Raimund senkte den Kopf erneut, diesmal noch ein wenig tiefer. Was ihn nun erwarten würde, war unbekanntes Territorium, das er zum einen fürchtete und das ihn zum anderen nicht interessierte. Raimund überlegte, wie er Ruthards offensichtlichem Missmut begegnen könnte, da hörte er das Stapfen schwerer Stiefel auf dem Flur.

Der Vogt musste seinen Kopf neigen, um durch die Tür zu kommen. Sein kantiges Gesicht ragte aus einem schwarzen Rock mit hellen Streifen heraus, welcher an Pracht kaum hinter dem des Bischofs zurückstand. Das rote Wappen der Stadt mit dem Doppelrad prunkte auf seiner Brust, der Gürtel hielt ein Kurzschwert. Die Scheide war mit einem Riemen über dem Knie befestigt, zu dem fein gearbeitete Schnallenstiefel emporragten.

Raimund fühlte sich mit seinen einfachen Schnursandalen zwar deplatziert, tröstete sich jedoch damit, dass er in dieser Hitze sicherlich das bequemste Schuhwerk trug.

Ohne zu grüßen oder gar aufzustehen, fuhr der Bischof den Vogt an. »Der Herr war zum Sextläuten bestellt.«

»Euer Suffkopf von Glöckner verschläft jedes Mal, die Wasseruhr rechtzeitig zu füllen, und dann läutet er nach Belieben.« Der Vogt gab dem Bischof keine Zeit für eine Erwiderung, sondern fuhr direkt fort: »Das Wetter wird immer mehr zu einem Problem. Wir müssen auf Medardus hoffen, es heißt doch: Wenn es an Medardus regnet, wird es vierzig Tage nass.«

Raimund sah eine Möglichkeit, sich in das Gespräch einzuschalten. »Bis zum Medardustag sind es noch mehr als zwei Wochen. Dann wäre es zu spät, denn das Getreide würde schon vertrocknet sein und des Hungers wegen müssten die Bauern ihre Tiere schlachten. Und trotzdem würden viele über den Winter darben und nicht wenige sterben.«

»Im Herbst hat sich der Kaiser angekündigt, wenn er denn bis dahin aus Italien freikommen kann. Was sollen wir ihm auftischen?« Ruthard stöhnte, als trüge er das gesamte Leid der Welt auf seinen Schultern. »Es wird schwer sein, dem Gesindel den Zehnten abzunehmen. Sie werden klagen und die Waren verstecken, die eigentlich für die Kirche bestimmt sind.«

»Der Bischof wird hart durchgreifen müssen«, antwortete der Vogt.

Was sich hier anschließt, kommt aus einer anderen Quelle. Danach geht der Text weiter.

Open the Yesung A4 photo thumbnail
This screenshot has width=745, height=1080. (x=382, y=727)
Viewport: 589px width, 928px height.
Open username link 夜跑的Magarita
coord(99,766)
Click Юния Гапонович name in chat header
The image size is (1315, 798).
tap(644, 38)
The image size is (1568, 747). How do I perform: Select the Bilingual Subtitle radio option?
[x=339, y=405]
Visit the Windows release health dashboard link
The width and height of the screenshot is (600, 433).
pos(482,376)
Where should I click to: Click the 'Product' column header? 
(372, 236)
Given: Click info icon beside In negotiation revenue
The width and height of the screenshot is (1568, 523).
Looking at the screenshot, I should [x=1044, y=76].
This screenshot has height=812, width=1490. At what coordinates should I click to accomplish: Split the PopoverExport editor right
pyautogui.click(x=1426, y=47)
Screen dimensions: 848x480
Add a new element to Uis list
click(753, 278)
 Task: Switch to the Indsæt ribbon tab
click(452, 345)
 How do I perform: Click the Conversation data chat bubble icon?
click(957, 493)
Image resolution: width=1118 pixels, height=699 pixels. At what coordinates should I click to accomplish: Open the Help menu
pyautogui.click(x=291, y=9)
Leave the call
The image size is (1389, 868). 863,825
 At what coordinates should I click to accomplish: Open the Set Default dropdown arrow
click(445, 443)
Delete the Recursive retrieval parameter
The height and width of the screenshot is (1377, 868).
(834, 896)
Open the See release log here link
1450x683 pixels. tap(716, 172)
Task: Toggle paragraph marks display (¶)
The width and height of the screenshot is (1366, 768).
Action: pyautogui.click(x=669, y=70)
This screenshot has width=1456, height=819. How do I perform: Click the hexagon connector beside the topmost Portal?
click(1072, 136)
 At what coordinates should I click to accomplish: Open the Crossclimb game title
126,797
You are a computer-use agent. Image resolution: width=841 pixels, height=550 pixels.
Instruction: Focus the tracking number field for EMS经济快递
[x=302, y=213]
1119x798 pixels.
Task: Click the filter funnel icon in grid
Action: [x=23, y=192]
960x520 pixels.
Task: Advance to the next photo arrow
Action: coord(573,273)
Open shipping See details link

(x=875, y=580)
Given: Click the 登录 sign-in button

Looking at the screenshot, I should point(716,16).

»Wo nichts ist, kann man nichts holen«, erwiderte Raimund. »Und wenn die Bauern sterben, wer soll dann die Felder im nächsten Jahr bestellen und das Vieh versorgen?«

»In diesem Fall muss man die guten Dinge eben importieren. In Straßburg soll es mit dem Wetter besser sein«, entgegnete der Vogt.

»Aber wovon sollen wir das bezahlen?«, ereiferte sich Ruthard. »Die Bauern haben keinen Groschen. Bliebe nur, die Steuer auf den Handel zu erhöhen.«

Dieses Gespräch kann lange dauern, fürchtete Raimund. Die Steuern, die die Bürger der Stadt an den Bischof zu zahlen hatten, waren seit vielen Jahren Anlass für Streit. Der Vogt, der die Interessen der wohlhabenden Mainzer Bürger zu vertreten wusste, hatte sich bisher gegenüber den Wünschen des Bischofs nach Erhöhungen der Abgaben durch eine Mischung aus Ablehnung, Verzögerung und scheibchenweisem Entgegenkommen zu erwehren gewusst. Seine Antwort überraschte Raimund daher nicht.